Una bellissima giornata di passione rossoblu. Il Cosenza Calcio a Corigliano ha rievocato i bei tempi dei Lupi e ha riportato il vessillo rossoblu in una provincia che non ha mai smesso di amare la nostra squadra del cuore. Non poteva esserci maniera migliore per dare il via ai festeggiamenti per il Centenario.
L’accoglienza ricevuta dalla società, dai giocatori, dallo staff tecnico e dai tifosi è stata splendida.
Scambio di targhe ricordo prima dell’inizio della partita tra il presidente del Corigliano Schiavonea Cosimo Elia, il presidente del Cosenza Calcio
Eugenio Guarascio, l’amministratore delegato Domenico Quaglio e il delegato comunale ai rapporti con la società e con la tifoseria Marcello Spadafora. Grande accoglienza anche da parte dello staff tecnico della Forza Ragazzi di Rino Gattuso, sul cui campo in erba sintetica “Santa Maria ad Nives” si è giocata la partitella tra le due squadre. La banda musicale De Bartolo di Corigliano ha sancito l’ufficialità dell’evento e ha suonato anche l’inno nazionale prima del calcio d’inizio. Molto significativa anche la cornice di pubblico (circa 300 persone), nella quale hanno fatto la parte del leone gli Ultrà Cosenza Gruppo 1914 e gli Skizzati di Corigliano, che hanno consolidato la loro amicizia e hanno cantato insieme per tutta la durata dell’incontro.

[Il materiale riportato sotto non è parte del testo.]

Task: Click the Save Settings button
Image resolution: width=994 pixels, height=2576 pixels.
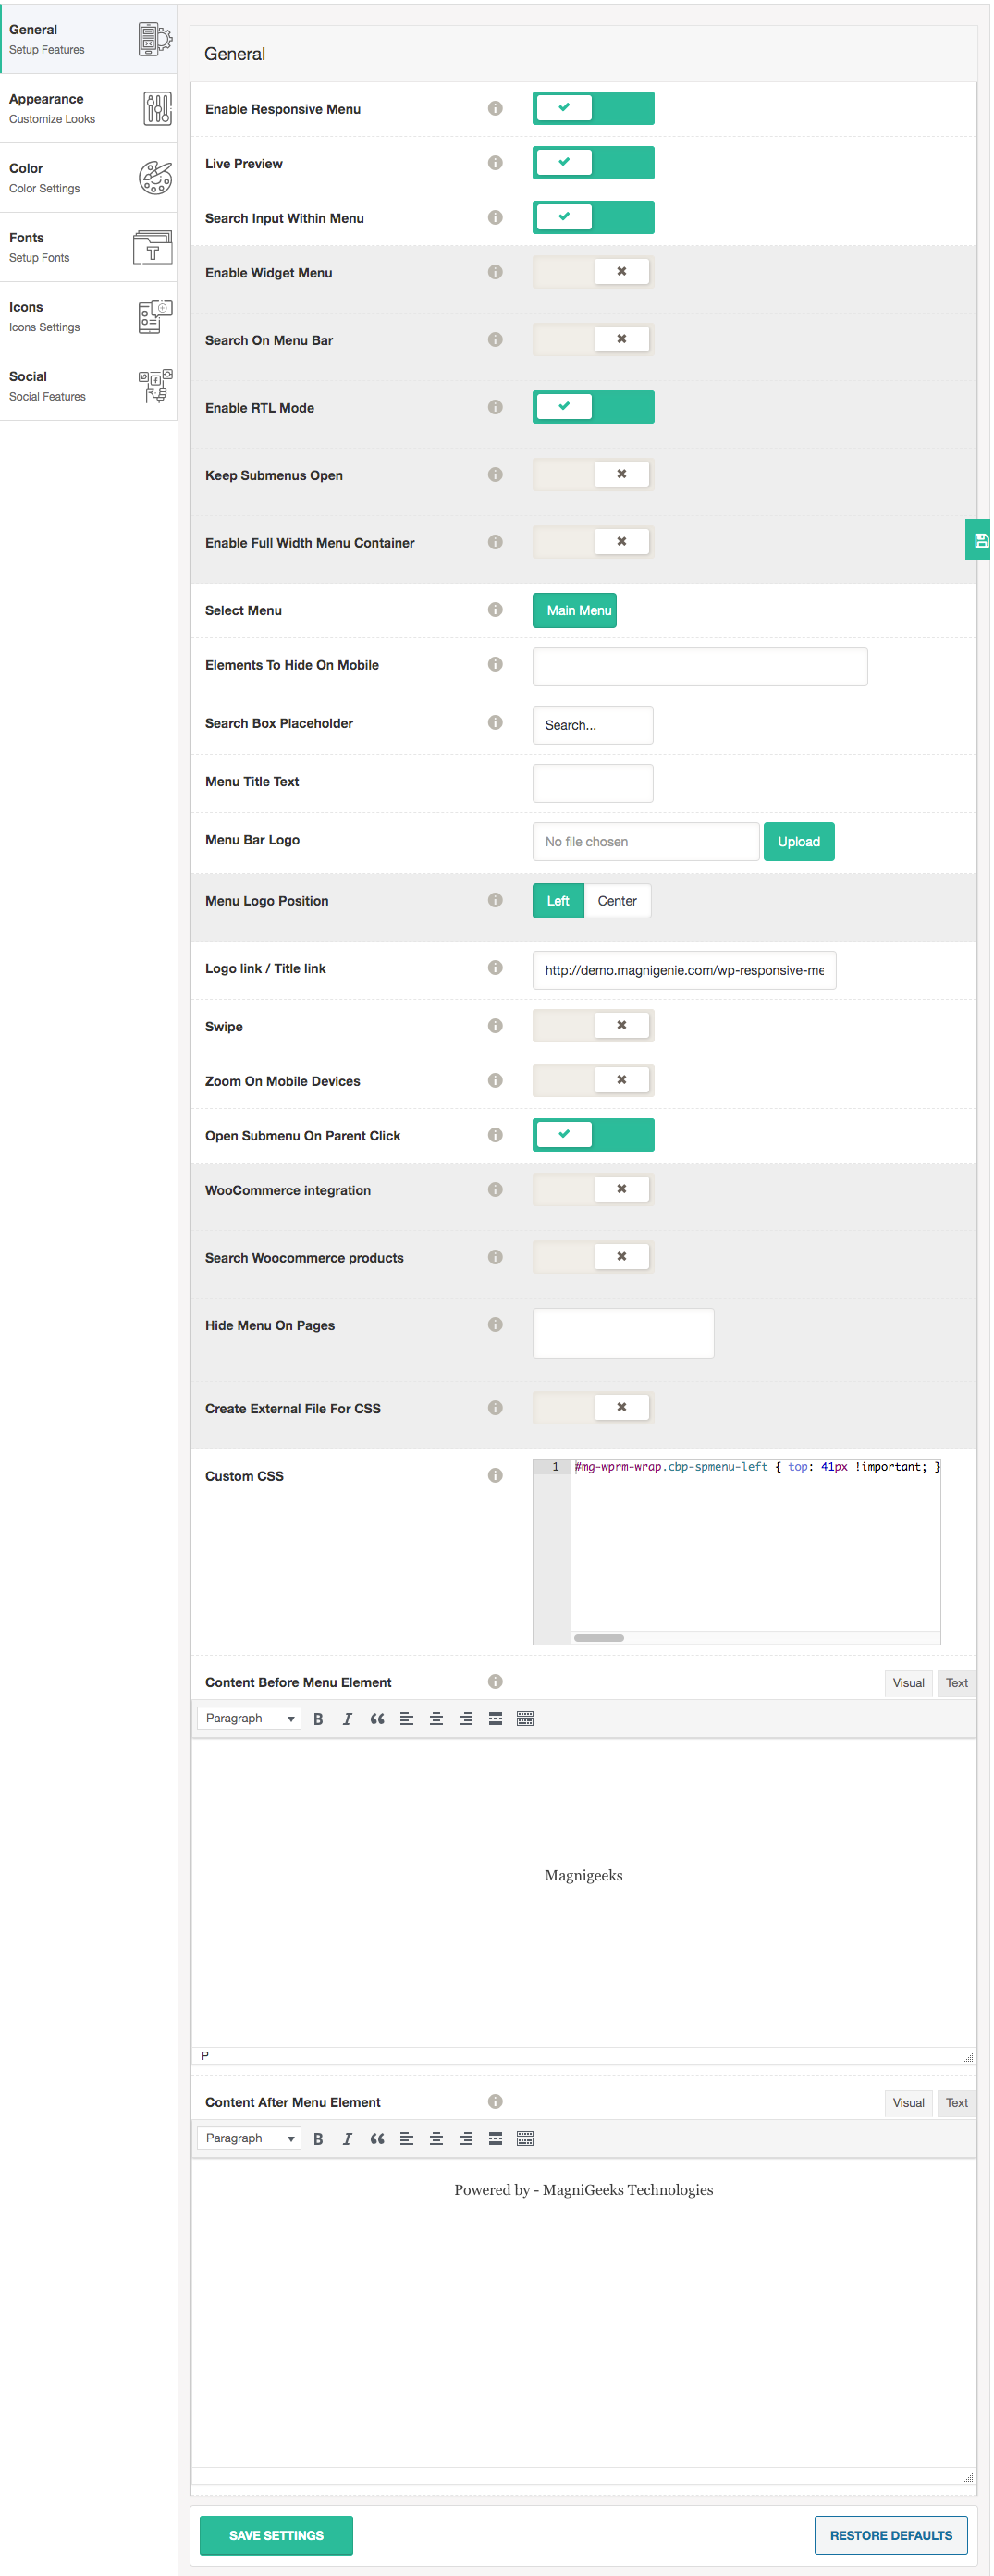Action: click(x=276, y=2535)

Per la cronaca, il Corigliano Schiavonea si è imposto per due reti a una. Tutte le reti sono state segnate nel secondo tempo, dopo che nella prima frazione di gara Calderini aveva colpito il palo. A sbloccare il risultato è stato De Angelis, poi i locali hanno rimontato con un rigore di Giordano e un gol dell’ex rossoblu Angelo Novello. Ciccio Reda ha sbagliato nel finale un calcio di rigore.

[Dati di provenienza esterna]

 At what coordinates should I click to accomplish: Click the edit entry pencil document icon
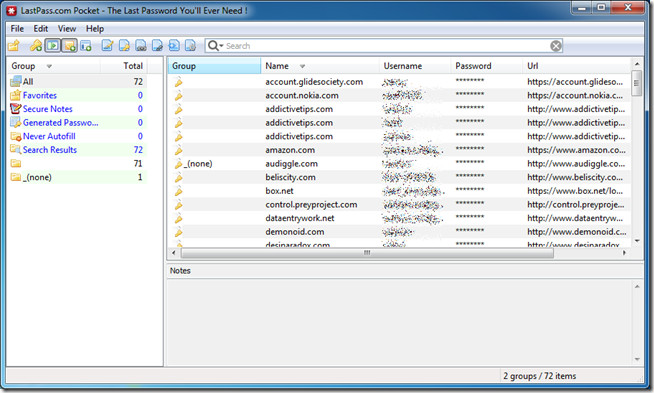pos(107,45)
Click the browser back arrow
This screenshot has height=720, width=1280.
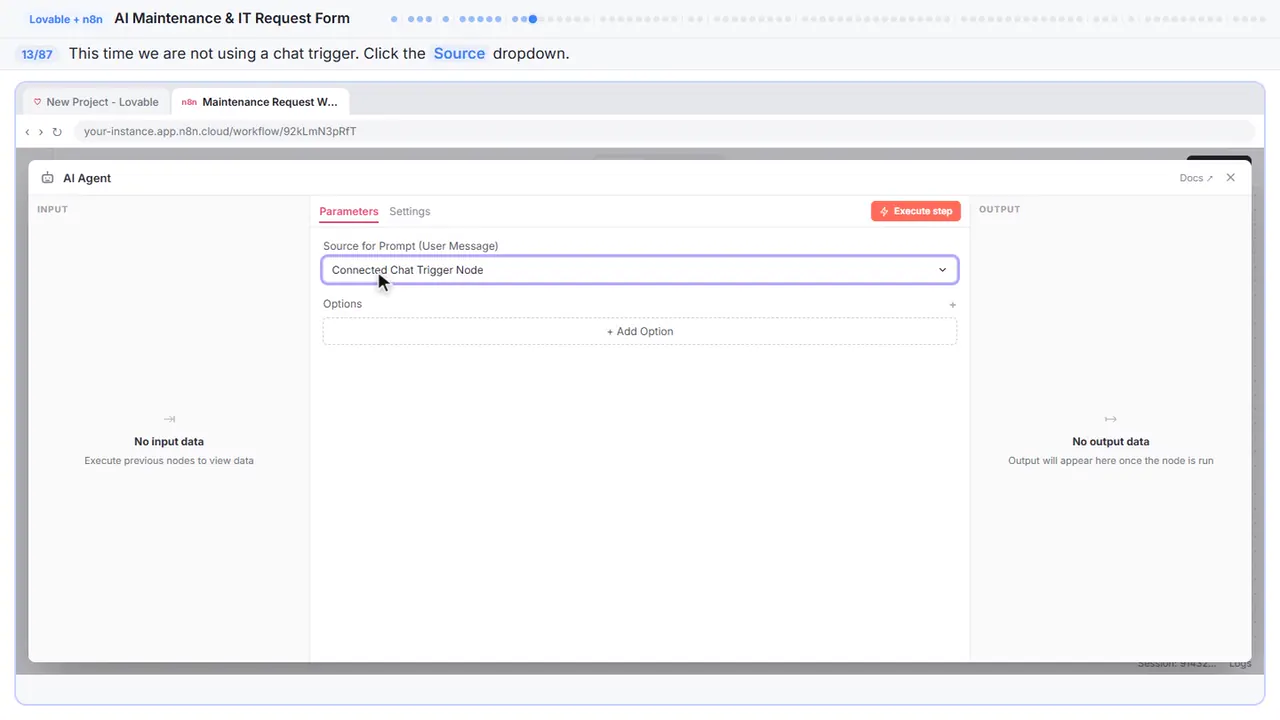[28, 131]
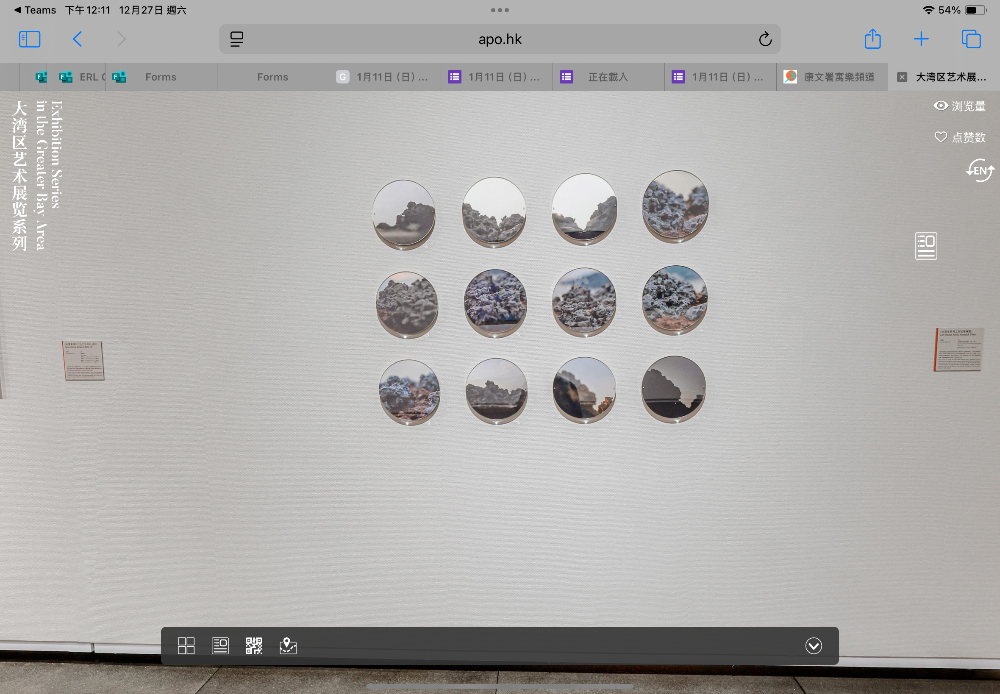
Task: Collapse the bottom toolbar with chevron
Action: click(813, 646)
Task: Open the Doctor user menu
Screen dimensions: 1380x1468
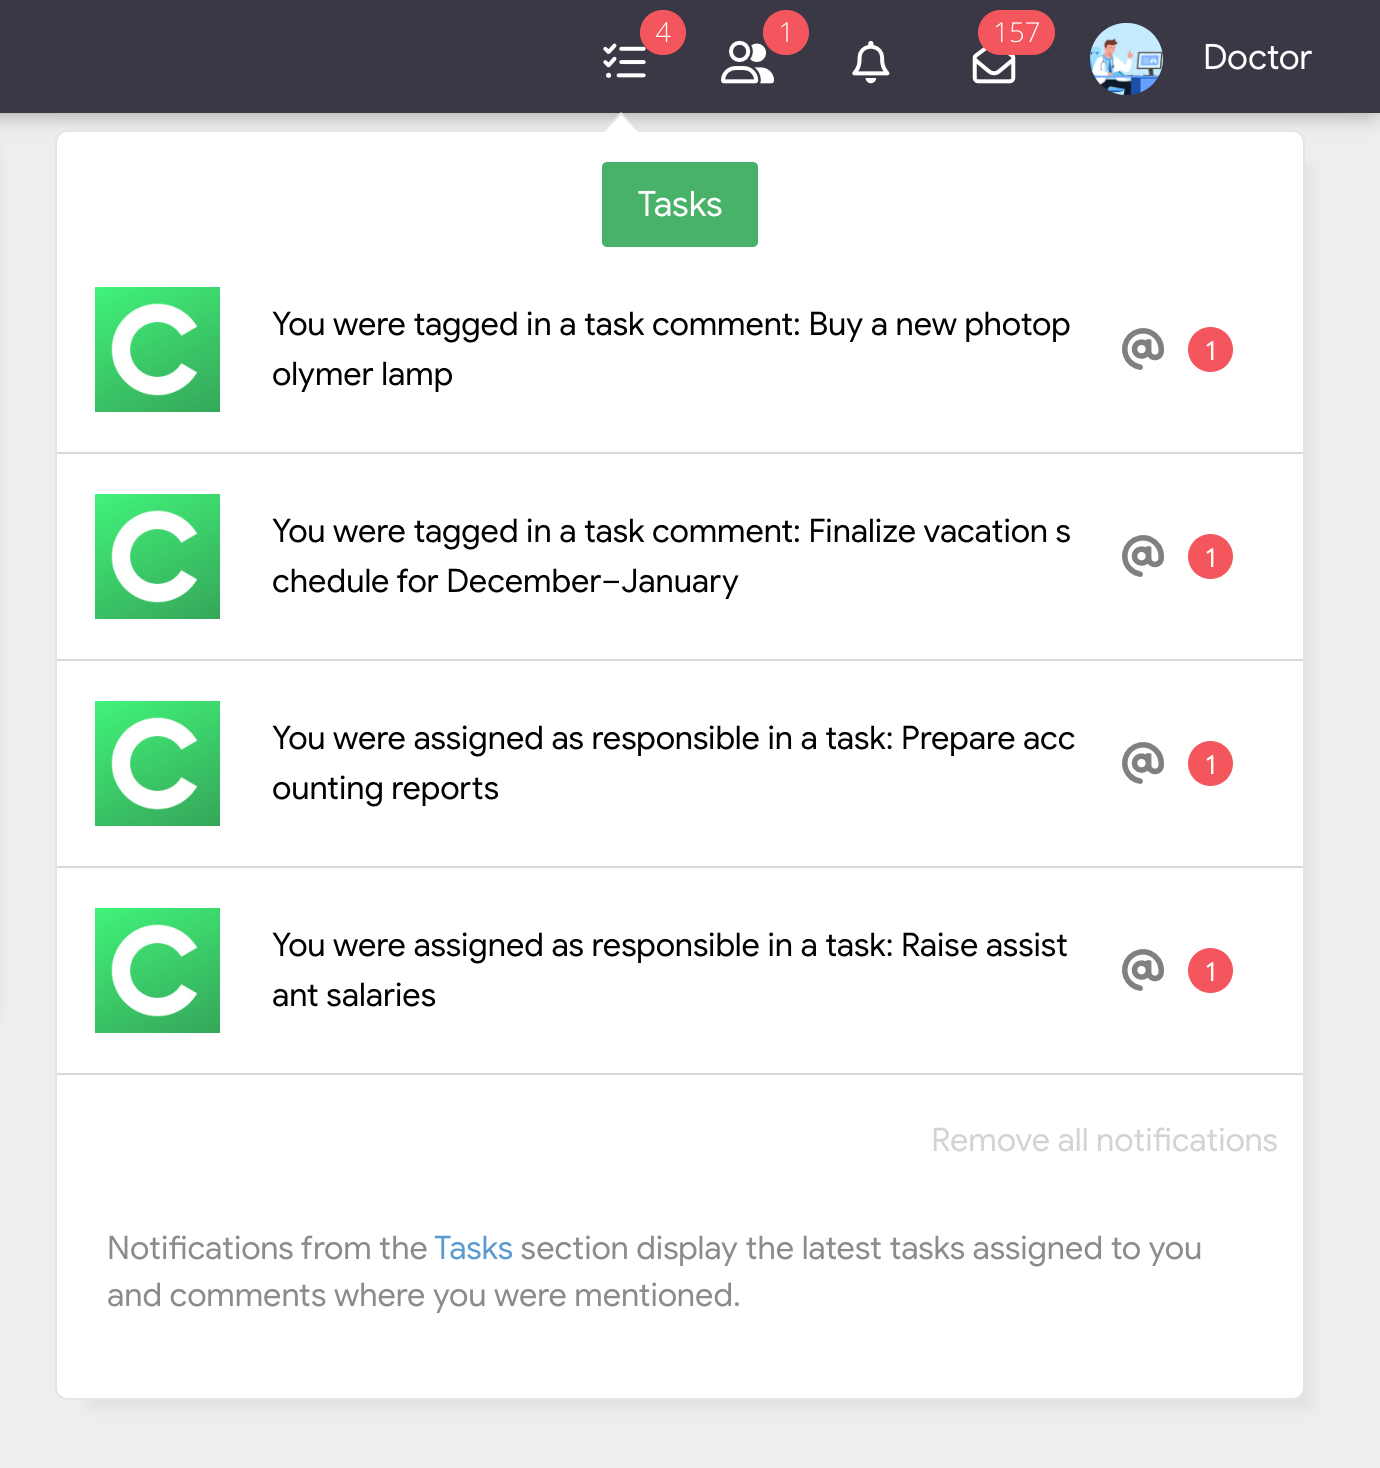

Dopo la partita, nell’oratorio di San Leonardo, a due passi dal campo di Schiavonea, il Cosenza Calcio ha ricevuto l’omaggio del sindaco di Corigliano Giuseppe Geraci e il presidente Guarascio e l’ad Quaglio hanno partecipato ad un convegno sui cento anni del calcio cosentino.

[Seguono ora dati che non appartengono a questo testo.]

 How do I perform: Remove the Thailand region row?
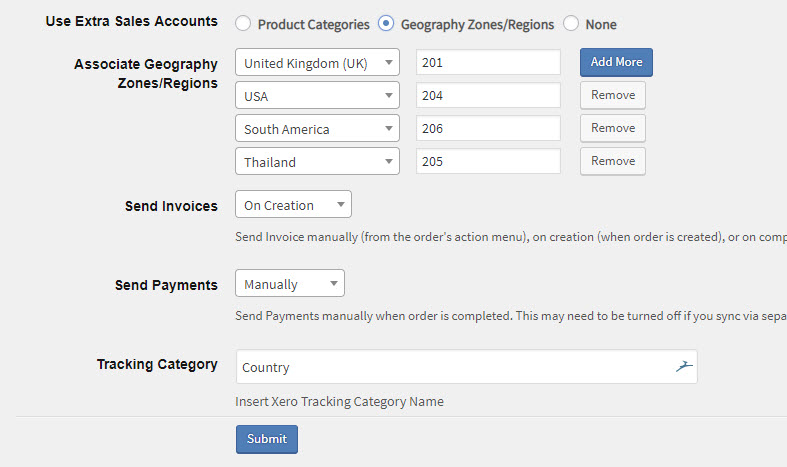tap(613, 161)
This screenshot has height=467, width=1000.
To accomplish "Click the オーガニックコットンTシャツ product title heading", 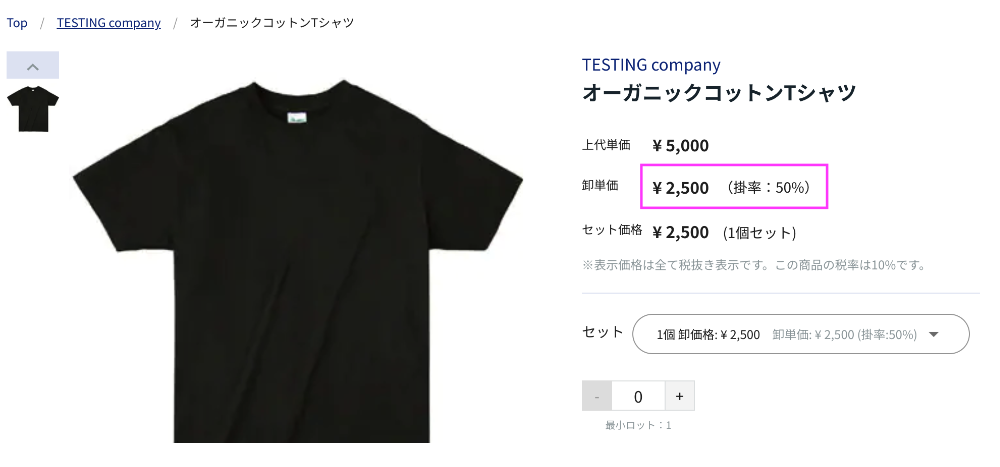I will 719,93.
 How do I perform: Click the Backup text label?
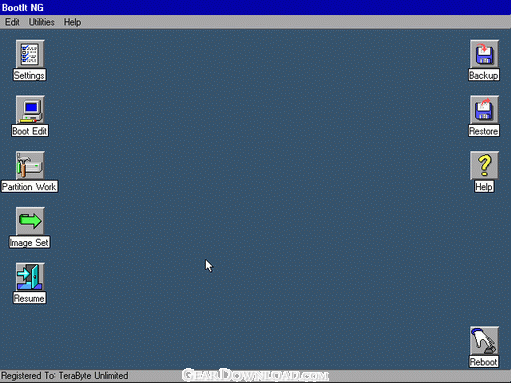coord(484,75)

La squadra e lo staff tecnico invece si sono spostati a Cantinella, nello storico bar rossoblu gestito da Mario Vuono, dove sono stati ancora festeggiati dai tifosi coriglianesi e omaggiati delle migliori specialità gastronomiche insieme ai rappresentanti del Centro Coordinamento Clubs e dell’associazione Cosenza nel Cuore.